Total RNA from individual tissues (tail, gonad, heart, gill, skin, spleen, liver, kidney, and muscle) was used to prepare RNA-Seq tissue-specific libraries with a KAPA Stranded mRNA-Seq kit (Roche) following the manufacturer’s protocol. The transcriptomes were sequenced on 4 lanes of a NovaSeq 6000 (Illumina) with a read length of 2×151 bp.
Data generated with the PromethION and NovaSeq 6000 were assembled with the Centro Nacional de Análisis Genómico (CNAG) Snakemake pipeline v2.0 (https://github.com/cnag-aat/assembly_pipeline) to obtain an optimal base assembly for further Omni-C scaffolding. The list of programs, parameters and versions used to assemble and quality check the genome are presented in Table 1. In brief, Illumina reads were processed with Cutadapt (Martin, 2011), while ONT reads were filtered with FiltLong (https://github.com/rrwick/Filtlong). Filtered ONT reads were assembled with both Flye (Kolmogorov et al., 2019) and NextDenovo (Hu et al., 2024). GenomeScope2 (Ranallo-Benavidez et al., 2020; Vurture et al., 2017) was used to estimate genome size with the 20-mers present in the pre-processed Illumina reads. The NextDenovo (Hu et al., 2024) assembly was polished with both ONT and Illumina paired-end reads using Hypo (Kundu et al., 2019) and then the polished assembly was collapsed with purge_dups (Guan et al., 2020) to remove haplotypic duplications.
Dark grey: genome assembly. Light grey: genome annotation. Dark blue: assembly checks. Light blue: genome curation.
* Program ran within the Centro Nacional de Análisis Genómico (CNAG) snakemake pipeline v2.0 (https://github.com/cnag-aat/assembly_pipeline).
For further proximity ligation-based scaffolding, a total of 206.96 million Omni-C read pairs were mapped to the assembled genome using the Dovetail Genomics recommended protocol (https://omni-c.readthedocs.io/en/latest/fastq_to_bam.html). After excluding PCR duplicates, 106.91 million valid Omni-C read pairs were used to scaffold the assembly with YaHS (Zhou et al., 2023) using the default initial contig error correction step.
To guide manual curation of the assembly, the ONT read coverage was computed for all positions in the assembly using minimap2 (Li, 2018), SAMtools (Danecek et al., 2021; Li et al., 2009), and BEDtools (Quinlan and Hall, 2010), as well as the location of gaps with fasta-stats.py (https://github.com/cnag-aat/scripts/blob/main/fasta-stats.py) and telomeres with telomeric-identifier (Brown et al., 2023).
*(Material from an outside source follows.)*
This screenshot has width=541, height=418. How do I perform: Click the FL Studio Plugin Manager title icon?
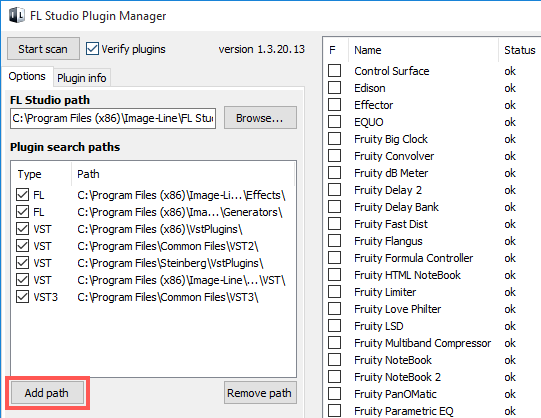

These extensions were added to the contact map using PretextGraph (https://github.com/sanger-tol/PretextGraph). Manual curation was performed according to the rapid curation protocol from The Sanger Institute (https://gitlab.com/wtsi-grit/rapid-curation ) using PretextView (https://github.com/sanger-tol/PretextView). The genome was assessed for completeness with BUSCO using the odb10 Actinopterygii database (Manni et al., 2021), with Merqury (Rhie et al., 2020) for consensus accuracy (QV) and k-mer statistics, for contiguity statistics with fasta-stats.py (https://github.com/cnag-aat/scripts/blob/main/fasta-stats.py), and for contamination with BlobToolKit (with NCBI nt database, August 2023 update) (Challis et al., 2020) and BUSCO using the odb10 databases for Fungi and Bacteria (Manni et al., 2021). For comparison with the genome assembled in this study, the genome previously described by Li and colleagues (Li et al., 2023) and available in the European Nucleotide Archive (accession ID: PRJEB28248) was also assessed for completeness with BUSCO’s odb10 Actinopterygii database (Manni et al., 2021).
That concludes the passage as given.